Un succès grandissant
En pas moins de deux rendez-vous, le Maghreb des films est devenu une vitrine du cinéma maghrébin et d’une histoire commune entre la France et ces pays qui est parfois douloureuse, notamment quand il est question d’Algérie. « Hors-la-loi (de Rachid Bouchareb, ndlr) a fait la démonstration par son échec en salles que le public français n’est pas prêt à se confronter à l’histoire franco-algérienne dans toute sa noirceur », constate Mouloud Mimoun. Quand la fiction de Rachid Bouchareb « effleure cette période complexe entre messalites et FLN », le travail documentaire de Malek Bensmaïl, Guerre secrète du FLN en France, évoque « de façon plus poussée » la guerre du Mouvement national algérien (MNA) en France.
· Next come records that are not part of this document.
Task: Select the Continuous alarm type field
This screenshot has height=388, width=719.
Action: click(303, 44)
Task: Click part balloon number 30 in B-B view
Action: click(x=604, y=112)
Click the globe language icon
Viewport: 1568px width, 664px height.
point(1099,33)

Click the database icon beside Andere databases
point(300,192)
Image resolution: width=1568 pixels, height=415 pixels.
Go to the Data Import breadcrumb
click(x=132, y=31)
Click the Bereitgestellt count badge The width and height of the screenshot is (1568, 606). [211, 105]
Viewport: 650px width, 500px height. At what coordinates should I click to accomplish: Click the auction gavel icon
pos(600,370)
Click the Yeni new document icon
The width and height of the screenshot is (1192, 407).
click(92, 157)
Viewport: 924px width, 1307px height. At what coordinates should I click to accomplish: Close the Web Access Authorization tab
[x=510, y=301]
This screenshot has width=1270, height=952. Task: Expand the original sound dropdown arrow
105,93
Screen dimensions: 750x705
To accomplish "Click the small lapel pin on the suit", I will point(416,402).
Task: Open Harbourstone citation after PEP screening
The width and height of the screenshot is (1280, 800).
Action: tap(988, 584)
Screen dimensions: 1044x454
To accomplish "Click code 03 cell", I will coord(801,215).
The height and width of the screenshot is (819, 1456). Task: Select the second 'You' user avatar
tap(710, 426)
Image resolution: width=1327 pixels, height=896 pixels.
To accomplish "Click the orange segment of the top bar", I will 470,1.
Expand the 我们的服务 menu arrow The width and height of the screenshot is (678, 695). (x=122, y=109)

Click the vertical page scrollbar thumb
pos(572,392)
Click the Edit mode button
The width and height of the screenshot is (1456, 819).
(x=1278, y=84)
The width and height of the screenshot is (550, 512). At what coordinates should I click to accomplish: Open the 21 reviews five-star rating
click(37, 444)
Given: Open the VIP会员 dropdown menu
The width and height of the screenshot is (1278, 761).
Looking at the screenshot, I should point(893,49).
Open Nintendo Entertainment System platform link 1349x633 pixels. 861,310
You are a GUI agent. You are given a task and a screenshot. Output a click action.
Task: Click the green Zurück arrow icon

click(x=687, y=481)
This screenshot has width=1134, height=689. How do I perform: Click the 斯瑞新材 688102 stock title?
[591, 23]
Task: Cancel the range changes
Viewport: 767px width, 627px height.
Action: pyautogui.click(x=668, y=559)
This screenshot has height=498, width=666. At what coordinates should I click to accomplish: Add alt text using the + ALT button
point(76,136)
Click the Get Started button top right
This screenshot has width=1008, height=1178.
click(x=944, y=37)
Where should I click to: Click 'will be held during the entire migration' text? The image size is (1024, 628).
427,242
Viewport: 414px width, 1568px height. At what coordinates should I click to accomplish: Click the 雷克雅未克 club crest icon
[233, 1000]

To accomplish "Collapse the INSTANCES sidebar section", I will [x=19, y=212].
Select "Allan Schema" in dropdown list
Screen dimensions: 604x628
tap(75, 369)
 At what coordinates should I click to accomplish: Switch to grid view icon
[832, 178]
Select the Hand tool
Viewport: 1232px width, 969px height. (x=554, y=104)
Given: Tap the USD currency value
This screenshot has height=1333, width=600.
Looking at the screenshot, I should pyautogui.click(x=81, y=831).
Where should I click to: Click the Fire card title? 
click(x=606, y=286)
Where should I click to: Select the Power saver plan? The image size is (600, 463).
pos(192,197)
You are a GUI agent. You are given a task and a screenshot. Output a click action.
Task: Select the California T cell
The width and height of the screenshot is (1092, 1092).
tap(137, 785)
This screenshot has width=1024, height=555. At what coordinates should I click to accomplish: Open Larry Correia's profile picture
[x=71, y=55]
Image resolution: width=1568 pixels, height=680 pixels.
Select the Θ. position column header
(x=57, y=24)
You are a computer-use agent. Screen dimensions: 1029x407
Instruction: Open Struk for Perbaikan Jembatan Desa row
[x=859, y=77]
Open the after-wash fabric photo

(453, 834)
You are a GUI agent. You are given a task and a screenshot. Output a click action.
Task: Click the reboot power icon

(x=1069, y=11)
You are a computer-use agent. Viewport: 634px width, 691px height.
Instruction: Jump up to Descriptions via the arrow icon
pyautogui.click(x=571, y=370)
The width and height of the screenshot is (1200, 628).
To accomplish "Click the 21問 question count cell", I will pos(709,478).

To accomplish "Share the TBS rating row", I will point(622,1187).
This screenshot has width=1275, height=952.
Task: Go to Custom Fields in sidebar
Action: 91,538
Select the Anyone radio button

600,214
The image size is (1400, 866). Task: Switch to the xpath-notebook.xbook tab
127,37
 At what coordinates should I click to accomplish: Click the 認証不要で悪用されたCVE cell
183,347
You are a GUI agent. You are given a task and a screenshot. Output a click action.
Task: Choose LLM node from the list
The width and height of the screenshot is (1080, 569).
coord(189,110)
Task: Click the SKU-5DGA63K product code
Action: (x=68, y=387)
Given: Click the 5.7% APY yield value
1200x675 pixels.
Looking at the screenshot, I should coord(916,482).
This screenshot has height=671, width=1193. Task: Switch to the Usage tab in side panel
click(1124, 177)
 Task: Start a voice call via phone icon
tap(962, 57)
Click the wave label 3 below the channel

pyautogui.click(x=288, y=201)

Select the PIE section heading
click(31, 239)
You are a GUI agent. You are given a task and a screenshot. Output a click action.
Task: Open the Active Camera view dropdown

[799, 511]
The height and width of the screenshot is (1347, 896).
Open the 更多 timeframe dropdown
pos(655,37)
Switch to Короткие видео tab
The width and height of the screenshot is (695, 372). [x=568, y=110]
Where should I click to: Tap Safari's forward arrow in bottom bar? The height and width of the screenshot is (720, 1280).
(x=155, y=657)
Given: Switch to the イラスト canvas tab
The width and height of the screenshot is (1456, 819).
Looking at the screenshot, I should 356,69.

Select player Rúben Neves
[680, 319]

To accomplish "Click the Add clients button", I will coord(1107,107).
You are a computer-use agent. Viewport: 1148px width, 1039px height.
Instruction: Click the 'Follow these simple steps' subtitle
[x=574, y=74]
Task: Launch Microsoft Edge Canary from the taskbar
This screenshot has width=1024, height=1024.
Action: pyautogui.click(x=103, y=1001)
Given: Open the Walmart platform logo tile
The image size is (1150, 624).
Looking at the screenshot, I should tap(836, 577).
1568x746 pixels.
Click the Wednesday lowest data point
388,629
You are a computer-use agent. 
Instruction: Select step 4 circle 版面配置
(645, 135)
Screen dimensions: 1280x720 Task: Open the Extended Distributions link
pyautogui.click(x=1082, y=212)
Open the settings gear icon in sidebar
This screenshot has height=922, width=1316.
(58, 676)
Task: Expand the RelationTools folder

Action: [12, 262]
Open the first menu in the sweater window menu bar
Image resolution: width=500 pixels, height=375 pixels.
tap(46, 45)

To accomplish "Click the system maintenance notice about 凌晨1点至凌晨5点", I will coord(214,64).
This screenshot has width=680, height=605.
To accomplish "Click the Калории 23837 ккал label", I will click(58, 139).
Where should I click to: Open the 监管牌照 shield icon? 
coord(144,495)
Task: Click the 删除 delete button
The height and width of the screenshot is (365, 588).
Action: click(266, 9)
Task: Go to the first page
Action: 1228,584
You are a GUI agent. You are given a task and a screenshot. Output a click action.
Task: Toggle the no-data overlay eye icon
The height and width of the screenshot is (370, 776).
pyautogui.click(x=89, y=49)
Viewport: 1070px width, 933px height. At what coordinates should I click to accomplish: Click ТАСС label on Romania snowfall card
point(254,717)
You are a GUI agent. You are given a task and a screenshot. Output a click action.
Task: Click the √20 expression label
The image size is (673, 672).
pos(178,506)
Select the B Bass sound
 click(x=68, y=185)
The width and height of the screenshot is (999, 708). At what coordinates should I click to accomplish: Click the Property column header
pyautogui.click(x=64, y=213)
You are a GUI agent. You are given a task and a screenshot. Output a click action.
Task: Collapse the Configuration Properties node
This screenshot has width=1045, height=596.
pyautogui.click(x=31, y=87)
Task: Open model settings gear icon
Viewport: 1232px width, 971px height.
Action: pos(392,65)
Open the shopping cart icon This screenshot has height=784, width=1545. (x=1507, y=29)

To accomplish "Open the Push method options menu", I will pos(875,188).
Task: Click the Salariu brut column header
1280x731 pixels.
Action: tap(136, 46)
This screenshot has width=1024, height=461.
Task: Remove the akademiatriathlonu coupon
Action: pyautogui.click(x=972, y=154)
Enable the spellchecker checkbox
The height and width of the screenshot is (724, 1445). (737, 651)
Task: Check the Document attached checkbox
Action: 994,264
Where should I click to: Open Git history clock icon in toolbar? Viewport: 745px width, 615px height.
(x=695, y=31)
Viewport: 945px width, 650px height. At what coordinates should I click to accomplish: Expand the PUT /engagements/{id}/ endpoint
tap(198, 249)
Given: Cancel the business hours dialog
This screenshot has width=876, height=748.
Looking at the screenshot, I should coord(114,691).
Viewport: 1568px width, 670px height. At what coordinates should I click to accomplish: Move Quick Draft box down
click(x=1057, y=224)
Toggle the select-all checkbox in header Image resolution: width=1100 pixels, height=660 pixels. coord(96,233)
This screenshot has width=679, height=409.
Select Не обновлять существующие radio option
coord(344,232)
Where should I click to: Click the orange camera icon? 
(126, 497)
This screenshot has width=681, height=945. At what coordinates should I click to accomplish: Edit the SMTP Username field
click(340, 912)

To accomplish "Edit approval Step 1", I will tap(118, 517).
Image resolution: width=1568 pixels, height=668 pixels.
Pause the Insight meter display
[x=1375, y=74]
Le dernier opus du cinéaste algérien est l’un des inédits du Maghreb des Films qui consacre une rétrospective à Malek Bensmaïl. Tout comme à Philippe Faucon né à Oujda au Maroc. L’œuvre du réalisateur de La Trahison (2006), une autre fiction sur la guerre d’Algérie, est marquée par ses films sur l’immigration maghrébine en France.
Quelque 4 000 spectateurs pour les deux premières éditions témoignent de l’intérêt que suscite cette incursion dans le cinéma maghrébin. « Il y a un public, note le président de l’association Le Maghreb des films. Il se compose à 60-65% de Français, qui ont une histoire personnelle ou collective avec le Maghreb où qui y passent leurs vacances, et d’intellectuels maghrébins ». Son succès s’explique aussi par le vide qu’il remplit depuis l’arrêt, en 2006, de la biennale des cinémas arabes qu’abritait l’Institut du monde arabe (IMA).